Both a pullback in venture capital funding for tech firms and the rise of hybrid work have hurt the market, Savills’ Clinton said. The rise in interest rates since early 2022 may have also had a negative effect. The same with layoffs at tech firms. Layoffs.fyi, a site that popped up to track just that, counts more than 224,000 lost tech jobs nationally in 2023 alone.
One of the things that will set the continued tone for Midtown South is whatever happens to 11 Madison Avenue, an Art Deco skyscraper built in the 1930s and originally called the Metropolitan Life North Building.
Ironically, the tone will hinge not on a tech company’s fate at 11 Madison but on that of a financial services firm. 11 Madison had been the New York home of the global investment bank Credit Suisse, which leased 1.1 million square feet there. In June, UBS Group AG acquired its troubled competitor. The future of the building — which one prominent investment sales broker once called the General Motors Building of Midtown South — is still unclear.
Clinton said she doesn’t see things going back to the way they were in Midtown South. Tech startups tend to be very cost-conscious, and they go wherever they can find affordable rent, whether that is Midtown, Downtown or Midtown South. Contrary to its image, there’s been quite a bit of new construction in Midtown South, so old classic buildings are not quite the dominant architecture they had once been. That puts the market in position to take advantage of whatever “flight to quality” there may be, Clinton said.
“We have a good number of trophy, higher-end buildings in Midtown South, where occupiers have been taking up higher-
quality space,” she said, naming SL Green Realty’s revamped 1 Madison Avenue and RAL Development’s Zero Irving among them.
Corporations, whether tech-related or otherwise, are still trying to get their heads around the idea of returning to the office: who will, who won’t and who can’t, as well as how many days some might come in.

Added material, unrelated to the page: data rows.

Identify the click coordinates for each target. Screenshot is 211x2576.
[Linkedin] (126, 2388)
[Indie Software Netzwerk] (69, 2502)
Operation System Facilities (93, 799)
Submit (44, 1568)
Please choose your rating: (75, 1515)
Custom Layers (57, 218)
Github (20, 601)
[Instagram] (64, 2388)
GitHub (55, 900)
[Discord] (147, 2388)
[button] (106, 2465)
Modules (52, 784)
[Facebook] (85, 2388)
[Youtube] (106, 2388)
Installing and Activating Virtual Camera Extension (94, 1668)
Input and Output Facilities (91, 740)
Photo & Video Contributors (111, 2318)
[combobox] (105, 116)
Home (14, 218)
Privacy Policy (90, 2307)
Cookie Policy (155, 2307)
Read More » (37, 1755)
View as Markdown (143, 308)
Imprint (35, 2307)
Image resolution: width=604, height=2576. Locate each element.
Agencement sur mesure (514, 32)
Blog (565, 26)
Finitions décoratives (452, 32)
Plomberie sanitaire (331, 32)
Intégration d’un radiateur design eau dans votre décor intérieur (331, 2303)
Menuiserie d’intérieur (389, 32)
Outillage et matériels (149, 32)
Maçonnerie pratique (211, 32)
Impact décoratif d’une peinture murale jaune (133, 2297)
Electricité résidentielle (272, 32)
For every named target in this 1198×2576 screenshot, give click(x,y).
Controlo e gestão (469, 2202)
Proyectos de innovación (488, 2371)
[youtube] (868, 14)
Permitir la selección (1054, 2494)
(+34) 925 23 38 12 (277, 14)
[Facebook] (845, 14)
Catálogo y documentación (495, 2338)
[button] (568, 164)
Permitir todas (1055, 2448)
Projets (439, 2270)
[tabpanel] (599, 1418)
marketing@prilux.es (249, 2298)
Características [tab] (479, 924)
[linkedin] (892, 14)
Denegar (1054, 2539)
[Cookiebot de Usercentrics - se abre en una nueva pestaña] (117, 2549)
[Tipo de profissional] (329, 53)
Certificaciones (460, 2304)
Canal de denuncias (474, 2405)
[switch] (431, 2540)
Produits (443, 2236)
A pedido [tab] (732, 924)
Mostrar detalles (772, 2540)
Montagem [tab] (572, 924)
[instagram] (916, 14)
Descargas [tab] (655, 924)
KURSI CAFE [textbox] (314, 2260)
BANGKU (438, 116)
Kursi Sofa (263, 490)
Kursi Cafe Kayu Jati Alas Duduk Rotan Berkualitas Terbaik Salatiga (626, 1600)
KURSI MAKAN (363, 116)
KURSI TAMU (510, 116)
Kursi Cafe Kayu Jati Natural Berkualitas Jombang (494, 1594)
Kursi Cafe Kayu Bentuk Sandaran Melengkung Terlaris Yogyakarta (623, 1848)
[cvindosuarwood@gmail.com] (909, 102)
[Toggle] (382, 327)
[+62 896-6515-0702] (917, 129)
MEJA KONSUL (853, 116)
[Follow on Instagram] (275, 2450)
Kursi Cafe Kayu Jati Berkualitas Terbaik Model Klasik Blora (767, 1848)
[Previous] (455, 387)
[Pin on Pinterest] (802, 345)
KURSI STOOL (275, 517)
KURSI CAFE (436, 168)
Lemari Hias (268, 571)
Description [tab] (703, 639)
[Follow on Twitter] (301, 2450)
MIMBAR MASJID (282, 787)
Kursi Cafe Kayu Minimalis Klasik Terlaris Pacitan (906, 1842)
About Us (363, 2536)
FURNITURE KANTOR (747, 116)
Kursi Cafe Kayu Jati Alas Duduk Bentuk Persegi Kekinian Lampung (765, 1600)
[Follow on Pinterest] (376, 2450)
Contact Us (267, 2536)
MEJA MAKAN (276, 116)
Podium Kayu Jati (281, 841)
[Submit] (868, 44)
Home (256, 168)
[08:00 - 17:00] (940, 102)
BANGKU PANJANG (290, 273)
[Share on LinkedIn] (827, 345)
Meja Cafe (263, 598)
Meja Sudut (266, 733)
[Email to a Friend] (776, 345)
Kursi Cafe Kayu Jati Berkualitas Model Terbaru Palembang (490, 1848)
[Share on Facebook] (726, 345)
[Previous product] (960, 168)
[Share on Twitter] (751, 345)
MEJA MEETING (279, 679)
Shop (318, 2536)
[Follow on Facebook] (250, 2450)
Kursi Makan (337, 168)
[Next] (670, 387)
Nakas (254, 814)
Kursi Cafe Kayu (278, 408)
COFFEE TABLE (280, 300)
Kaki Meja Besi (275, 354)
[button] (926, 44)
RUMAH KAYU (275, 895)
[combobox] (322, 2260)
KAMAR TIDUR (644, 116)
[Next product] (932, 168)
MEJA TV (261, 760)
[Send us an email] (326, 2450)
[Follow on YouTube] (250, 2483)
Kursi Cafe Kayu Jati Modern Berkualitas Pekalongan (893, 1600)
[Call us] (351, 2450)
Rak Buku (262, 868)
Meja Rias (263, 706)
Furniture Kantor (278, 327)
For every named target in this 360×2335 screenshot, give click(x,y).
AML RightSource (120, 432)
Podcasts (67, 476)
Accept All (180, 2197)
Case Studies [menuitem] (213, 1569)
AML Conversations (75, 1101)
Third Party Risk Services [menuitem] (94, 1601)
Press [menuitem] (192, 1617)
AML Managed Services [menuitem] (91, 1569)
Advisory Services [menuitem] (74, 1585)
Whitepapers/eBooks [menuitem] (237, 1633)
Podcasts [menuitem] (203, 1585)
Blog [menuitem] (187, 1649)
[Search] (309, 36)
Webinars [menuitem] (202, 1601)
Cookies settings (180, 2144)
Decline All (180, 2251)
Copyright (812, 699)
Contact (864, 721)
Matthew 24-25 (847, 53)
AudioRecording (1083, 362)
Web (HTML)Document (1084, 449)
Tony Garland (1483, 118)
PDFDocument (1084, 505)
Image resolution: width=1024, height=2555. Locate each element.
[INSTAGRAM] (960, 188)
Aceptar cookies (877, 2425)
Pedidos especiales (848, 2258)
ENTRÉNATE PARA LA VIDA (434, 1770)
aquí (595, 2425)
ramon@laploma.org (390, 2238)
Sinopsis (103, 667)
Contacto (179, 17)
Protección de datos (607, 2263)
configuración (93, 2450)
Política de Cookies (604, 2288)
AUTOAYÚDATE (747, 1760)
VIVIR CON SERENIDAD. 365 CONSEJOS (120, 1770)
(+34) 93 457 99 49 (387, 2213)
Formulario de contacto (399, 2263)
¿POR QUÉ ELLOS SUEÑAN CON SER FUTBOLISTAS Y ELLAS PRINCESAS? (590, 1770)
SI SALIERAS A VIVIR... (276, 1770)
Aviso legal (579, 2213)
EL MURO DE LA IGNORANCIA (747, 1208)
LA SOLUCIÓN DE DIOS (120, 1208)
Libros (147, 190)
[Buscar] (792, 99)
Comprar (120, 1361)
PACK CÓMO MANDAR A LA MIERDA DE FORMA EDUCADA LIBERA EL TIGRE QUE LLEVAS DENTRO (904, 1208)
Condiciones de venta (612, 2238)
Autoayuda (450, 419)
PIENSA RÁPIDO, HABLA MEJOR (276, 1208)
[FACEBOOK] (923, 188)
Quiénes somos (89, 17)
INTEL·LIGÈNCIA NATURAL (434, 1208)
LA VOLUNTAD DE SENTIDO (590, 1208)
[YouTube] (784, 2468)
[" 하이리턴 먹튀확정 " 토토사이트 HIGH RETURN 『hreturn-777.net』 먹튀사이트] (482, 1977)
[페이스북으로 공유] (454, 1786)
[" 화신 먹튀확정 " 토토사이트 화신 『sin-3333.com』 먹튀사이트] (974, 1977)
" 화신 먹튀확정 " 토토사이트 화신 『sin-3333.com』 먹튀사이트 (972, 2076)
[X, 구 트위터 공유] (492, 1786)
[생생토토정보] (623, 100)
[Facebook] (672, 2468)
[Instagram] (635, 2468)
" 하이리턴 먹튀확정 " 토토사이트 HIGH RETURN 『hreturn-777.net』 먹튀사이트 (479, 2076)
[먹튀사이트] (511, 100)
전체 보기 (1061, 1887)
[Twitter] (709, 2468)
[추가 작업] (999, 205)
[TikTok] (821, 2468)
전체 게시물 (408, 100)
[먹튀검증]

In the case of some older buildings that haven’t received an upgrade, “The owners may have to consider ‘What else I can do with this building?’” Clinton said.
Retail’s fate might be clearer. Midtown South’s SoHo led Manhattan’s submarkets with 16 third-quarter deals, the only neighborhood to have leasing volume in the double digits, according to CBRE. The firm reported that 107,962 square feet of retail space was leased in that submarket, the only one to record a six-figure leasing total. (CBRE’s definition of SoHo includes NoHo and extends into the Lower East Side.) Second was Midtown’s Grand Central area with 47,034 square feet leased.
“It depends on the street,” said Richard Hodos, JLL (JLL) vice chairman for retail brokerage, citing Flatiron and SoHo as submarkets that have been “robust” in his words. In those markets “the reason for that is that the rents for Manhattan are in a range that [retailers] find acceptable. Basically the sweet spot is between $250 and $350 a square foot on a ground floor. And the stores are in the right size range.”
On the other hand, there’s the Meatpacking District, the onetime manufacturing area that became ultra-chic at the very end of the last century, where retail availability approached 27 percent in JLL’s second-quarter report.
“I think Midtown South is one of the bright spots in the city,” Hodos said. Like the Upper East Side, the Upper West Side, Broadway, Columbus and Third Avenue “there was a lot of availability two, three years ago, and they’re gradually getting leased.”